И ждала на причале Отчизна

в виде "виллиса" и патруля.

Его имя печатью прижала,

его вещи швырнула в мешок,

и присягой ужасной связала,

чтобы он передумать не мог.

Он усердно стрелял и гранату

по команде швырял далеко.

Но мы знали: без дома и брата

подниматься на штурм нелегко.

Ему выдать Страна не успела

ни друзей, ни угла, ни земли –

без которых мы все, как без тела,

и помыслить себя не могли.

Только новую жизнь – что осталось –

от нее получил он в строю.

Но и эту ничтожную малость

он вернул ей в вечернем бою.

Из всех народов...

Слезы наших идущих на смерть детей

мировых не обрушили сводов.

Потому что любовью и волей своей

Ты избрал нас из всех народов.

Ты избрал нас из прочих – на брит и обет –

из огромного пестрого стада.

Оттого даже дети, по малости лет,

знали точно и твердо: спасения нет,

и просили у мамы, идущей вслед:

не смотри, не смотри, не надо…

Плаха сыто стонала, журчал кровосток,

и отец христианнейший в Риме

не спешил на подмогу с заступным крестом,

чтоб хоть день постоять рядом с ними.

Чтоб хоть день постоять под ножом мясника –

как стоят наши дети века и века.

В подземельях спасали от бомб и воров

побрякушки, скульптуры, полотна…

Но тускнеющий взгляд наших мертвых голов

не тревожил музейные окна.

Не смотри на нас, мама, – на ямы и рвы,

на весь мир этот, ставший погостом…

Мы – солдаты одной непрерывной войны.

Мы малы, но не возрастом – ростом.

Ну, а Ты… – Ты, чья воля, и мощь, и стать –

Бог отцов наших, страшный и милый,

Ты избрал нас из прочих народов – стать

мертвецами на адских вилах.

Только Ты сможешь всю нашу кровь собрать

ведь другим это – не под силу.

Можешь нюхать ее, как свои духи,

можешь пить ее, добрый Боже…

Но сначала в ней убийц утопи.

А потом равнодушных – тоже.

1942

Ответ итальянскому капитану

В небе бесятся тучи, ревет ураган.

Дело сделано, мачта им в глотку!

Поднимай, капитан, поскорее стакан,

За свою немудрящую лодку.

Этот путь, капитан, как и ты, безымян,

И у Ллойда отмечен едва ли.

Но на картах истории он осиян

Блеском мужества, светом печали.

Этот маленький, бедный, занюханный флот

Воспоют и стихи, и романы,

А тебе позавидуют, мой мореход,

Всех земель и морей капитаны.

Наших славных парней ты видал, капитан –

Да святятся их сильные плечи,

Что несли свой народ через ночь и туман

К берегам заповеданной встречи.

Так давай же скорей поднимай, капитан!

За ветра, за опасные галсы!

За твой маленький флот, за прибрежный туман!

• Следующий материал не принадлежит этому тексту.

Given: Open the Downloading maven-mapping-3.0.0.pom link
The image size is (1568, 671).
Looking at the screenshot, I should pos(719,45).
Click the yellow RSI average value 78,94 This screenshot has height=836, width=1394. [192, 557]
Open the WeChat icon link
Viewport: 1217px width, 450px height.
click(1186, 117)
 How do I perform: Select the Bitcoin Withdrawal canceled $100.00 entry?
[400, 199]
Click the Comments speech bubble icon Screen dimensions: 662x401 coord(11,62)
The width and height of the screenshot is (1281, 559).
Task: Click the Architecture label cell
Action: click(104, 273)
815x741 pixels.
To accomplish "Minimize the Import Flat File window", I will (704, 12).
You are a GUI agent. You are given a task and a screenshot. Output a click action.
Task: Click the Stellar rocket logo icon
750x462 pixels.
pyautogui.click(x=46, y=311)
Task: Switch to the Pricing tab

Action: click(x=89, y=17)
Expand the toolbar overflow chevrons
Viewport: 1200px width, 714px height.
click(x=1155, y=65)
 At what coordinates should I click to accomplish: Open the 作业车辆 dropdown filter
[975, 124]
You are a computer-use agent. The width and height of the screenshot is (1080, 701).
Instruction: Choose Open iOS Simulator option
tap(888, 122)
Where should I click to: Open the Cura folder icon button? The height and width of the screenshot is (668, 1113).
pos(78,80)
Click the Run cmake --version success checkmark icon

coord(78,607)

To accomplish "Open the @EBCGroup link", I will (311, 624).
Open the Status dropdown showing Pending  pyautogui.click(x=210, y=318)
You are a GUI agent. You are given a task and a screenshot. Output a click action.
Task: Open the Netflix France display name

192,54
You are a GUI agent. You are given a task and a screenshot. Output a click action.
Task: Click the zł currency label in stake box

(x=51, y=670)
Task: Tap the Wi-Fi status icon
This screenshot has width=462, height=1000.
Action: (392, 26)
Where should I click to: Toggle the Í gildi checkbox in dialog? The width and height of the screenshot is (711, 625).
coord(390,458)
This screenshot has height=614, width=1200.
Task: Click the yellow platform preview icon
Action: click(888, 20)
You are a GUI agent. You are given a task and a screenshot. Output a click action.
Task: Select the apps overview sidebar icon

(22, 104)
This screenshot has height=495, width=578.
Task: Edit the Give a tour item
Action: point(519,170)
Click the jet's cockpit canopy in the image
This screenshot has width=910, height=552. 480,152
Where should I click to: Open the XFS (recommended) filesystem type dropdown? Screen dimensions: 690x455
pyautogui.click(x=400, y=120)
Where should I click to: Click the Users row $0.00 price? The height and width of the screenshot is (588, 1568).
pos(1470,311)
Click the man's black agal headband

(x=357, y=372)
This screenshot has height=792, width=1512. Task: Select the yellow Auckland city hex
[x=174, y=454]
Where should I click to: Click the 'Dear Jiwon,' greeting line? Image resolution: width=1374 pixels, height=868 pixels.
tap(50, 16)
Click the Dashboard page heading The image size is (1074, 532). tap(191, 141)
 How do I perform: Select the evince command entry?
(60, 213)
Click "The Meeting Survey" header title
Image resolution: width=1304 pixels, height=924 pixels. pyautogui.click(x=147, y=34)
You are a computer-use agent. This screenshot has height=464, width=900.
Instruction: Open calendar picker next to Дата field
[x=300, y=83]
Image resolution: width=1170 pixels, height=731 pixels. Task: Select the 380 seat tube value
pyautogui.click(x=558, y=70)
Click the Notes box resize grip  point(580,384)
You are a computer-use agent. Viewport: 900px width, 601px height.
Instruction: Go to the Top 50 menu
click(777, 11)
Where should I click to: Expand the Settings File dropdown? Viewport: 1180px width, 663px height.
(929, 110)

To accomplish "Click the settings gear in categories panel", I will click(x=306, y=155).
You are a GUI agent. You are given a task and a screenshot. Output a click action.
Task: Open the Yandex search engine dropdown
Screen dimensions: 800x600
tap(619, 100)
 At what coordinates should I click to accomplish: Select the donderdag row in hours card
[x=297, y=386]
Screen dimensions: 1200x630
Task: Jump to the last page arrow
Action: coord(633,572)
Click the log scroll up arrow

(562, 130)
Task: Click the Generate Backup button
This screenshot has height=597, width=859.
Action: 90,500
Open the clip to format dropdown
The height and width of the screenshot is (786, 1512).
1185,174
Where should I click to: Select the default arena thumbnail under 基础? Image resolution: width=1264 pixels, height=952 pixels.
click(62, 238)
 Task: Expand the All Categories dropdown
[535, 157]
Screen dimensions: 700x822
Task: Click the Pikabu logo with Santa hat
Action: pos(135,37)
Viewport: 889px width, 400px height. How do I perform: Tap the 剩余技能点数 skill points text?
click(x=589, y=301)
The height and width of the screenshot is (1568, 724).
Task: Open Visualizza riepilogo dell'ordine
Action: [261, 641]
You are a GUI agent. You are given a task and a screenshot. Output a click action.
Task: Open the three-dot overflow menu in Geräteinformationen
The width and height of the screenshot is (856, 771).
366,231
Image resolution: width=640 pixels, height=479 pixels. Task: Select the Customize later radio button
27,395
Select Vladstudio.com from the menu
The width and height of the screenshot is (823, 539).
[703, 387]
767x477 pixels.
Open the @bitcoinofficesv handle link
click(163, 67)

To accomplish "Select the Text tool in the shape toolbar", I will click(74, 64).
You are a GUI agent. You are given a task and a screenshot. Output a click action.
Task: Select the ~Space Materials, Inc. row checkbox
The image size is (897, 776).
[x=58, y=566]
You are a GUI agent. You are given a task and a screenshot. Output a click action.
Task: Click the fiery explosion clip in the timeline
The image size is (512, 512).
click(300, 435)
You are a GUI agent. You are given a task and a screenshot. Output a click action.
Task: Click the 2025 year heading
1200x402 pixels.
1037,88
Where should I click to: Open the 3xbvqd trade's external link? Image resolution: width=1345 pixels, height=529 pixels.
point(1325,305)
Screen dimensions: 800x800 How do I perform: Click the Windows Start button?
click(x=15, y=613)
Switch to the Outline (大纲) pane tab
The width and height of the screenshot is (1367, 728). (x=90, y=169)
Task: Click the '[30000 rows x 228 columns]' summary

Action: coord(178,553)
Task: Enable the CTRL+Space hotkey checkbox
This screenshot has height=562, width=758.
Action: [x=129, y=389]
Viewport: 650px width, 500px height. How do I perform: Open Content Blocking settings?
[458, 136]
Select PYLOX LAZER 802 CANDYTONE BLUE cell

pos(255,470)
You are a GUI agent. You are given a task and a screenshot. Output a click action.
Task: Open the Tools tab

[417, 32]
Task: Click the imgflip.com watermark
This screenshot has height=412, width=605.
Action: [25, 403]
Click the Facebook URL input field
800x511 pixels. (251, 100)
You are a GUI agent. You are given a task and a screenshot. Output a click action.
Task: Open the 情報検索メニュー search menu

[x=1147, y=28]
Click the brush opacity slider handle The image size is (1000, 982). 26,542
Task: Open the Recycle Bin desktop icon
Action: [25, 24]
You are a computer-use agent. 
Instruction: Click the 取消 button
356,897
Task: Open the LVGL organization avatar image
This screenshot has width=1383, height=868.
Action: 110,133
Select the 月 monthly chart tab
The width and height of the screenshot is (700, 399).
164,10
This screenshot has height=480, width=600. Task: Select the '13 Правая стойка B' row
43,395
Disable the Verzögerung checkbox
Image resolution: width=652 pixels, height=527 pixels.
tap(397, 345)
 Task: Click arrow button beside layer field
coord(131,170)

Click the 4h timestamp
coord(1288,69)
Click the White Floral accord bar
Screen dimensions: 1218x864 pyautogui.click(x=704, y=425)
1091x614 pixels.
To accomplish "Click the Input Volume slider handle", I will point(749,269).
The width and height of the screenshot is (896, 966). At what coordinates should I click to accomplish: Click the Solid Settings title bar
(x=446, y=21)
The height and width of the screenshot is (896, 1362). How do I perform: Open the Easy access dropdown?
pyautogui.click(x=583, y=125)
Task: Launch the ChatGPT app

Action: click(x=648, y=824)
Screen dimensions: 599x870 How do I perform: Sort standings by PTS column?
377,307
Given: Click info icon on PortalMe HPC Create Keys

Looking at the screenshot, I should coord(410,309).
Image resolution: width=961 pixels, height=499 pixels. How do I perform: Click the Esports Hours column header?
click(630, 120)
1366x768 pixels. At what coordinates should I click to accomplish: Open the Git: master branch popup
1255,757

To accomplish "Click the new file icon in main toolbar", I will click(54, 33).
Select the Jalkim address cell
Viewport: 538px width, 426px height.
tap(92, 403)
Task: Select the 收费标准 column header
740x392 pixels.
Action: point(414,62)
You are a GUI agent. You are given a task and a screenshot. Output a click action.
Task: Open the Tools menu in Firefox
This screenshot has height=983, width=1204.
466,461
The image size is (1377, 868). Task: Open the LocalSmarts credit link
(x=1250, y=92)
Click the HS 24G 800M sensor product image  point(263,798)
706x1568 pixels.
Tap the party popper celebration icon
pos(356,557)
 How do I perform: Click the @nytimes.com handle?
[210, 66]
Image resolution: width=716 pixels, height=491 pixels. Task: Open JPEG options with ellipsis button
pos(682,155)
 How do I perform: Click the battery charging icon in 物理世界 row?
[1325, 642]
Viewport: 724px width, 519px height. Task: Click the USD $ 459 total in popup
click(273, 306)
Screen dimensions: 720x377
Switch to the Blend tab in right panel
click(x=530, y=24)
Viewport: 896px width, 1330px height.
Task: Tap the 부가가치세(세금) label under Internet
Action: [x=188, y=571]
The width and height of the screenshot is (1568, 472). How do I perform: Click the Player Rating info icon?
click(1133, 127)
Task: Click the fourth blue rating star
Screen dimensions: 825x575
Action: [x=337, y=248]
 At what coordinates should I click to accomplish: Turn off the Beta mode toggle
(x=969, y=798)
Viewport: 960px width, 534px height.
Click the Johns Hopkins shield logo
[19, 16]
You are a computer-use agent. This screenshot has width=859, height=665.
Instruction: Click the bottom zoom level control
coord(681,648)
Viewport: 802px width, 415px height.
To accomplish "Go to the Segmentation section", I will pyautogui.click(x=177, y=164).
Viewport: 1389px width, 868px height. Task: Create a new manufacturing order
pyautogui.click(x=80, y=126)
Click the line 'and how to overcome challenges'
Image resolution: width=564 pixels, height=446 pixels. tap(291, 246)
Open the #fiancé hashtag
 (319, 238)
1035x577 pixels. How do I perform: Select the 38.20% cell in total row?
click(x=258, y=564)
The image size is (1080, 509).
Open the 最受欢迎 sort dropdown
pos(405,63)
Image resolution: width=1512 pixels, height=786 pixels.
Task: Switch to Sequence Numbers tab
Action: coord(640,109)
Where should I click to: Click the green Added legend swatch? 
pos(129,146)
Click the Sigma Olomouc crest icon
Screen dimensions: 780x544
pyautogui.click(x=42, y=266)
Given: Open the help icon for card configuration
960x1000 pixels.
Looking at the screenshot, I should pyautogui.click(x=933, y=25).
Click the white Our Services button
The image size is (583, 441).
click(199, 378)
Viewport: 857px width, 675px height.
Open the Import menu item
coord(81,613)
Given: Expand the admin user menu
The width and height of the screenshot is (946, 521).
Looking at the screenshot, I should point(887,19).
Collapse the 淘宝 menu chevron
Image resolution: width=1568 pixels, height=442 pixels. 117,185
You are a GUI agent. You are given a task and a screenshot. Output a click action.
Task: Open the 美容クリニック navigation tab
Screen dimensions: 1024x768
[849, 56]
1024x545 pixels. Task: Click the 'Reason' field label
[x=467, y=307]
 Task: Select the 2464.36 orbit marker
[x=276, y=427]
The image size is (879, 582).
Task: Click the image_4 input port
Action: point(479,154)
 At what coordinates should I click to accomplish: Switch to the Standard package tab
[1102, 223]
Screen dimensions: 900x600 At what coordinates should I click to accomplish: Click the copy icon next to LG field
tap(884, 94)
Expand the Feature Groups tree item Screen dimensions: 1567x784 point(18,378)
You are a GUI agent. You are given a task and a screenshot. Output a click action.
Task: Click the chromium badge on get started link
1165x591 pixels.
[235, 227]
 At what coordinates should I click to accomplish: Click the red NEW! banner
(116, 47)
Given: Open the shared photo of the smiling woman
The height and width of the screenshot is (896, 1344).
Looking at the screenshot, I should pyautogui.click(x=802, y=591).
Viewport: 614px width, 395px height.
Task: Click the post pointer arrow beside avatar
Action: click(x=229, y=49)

И за тех, кто еще не добрался!

За ребят, обманувших британский корвет

В темноте, без огней и компаса,

Мимо рифов и скал, среди мин и торпед,

Протащивших худые баркасы.

День придет, и в углу своего кабака,

Над бутылочкой кьянти балдея,

Ты задумчиво сплюнешь ошмет табака,

Улыбнешься и скажешь: "Старею!

Повидал я немало и выжил, не стух,

Но запомнил – о, Санта Мария!

Как я вымок тогда, словно глупый петух,

В темноте у камней Нагарии."

Мы ж расскажем тебе, что победа – у нас,

Дело сделано, мачта им в глотку!

Дело сделано теми, кто с морем борясь,

Принимали груженую лодку.

Усмехнешься: "Конечно, таких не возьмешь

Ни огнем, ни водой, ни эсминцем!"

И такую соленую шутку ввернешь,

Что портовый кабак задымится.

Будет так, а пока – поднимай, капитан!

За ветра, за опасные галсы!

За твой маленький флот, за прибрежный туман!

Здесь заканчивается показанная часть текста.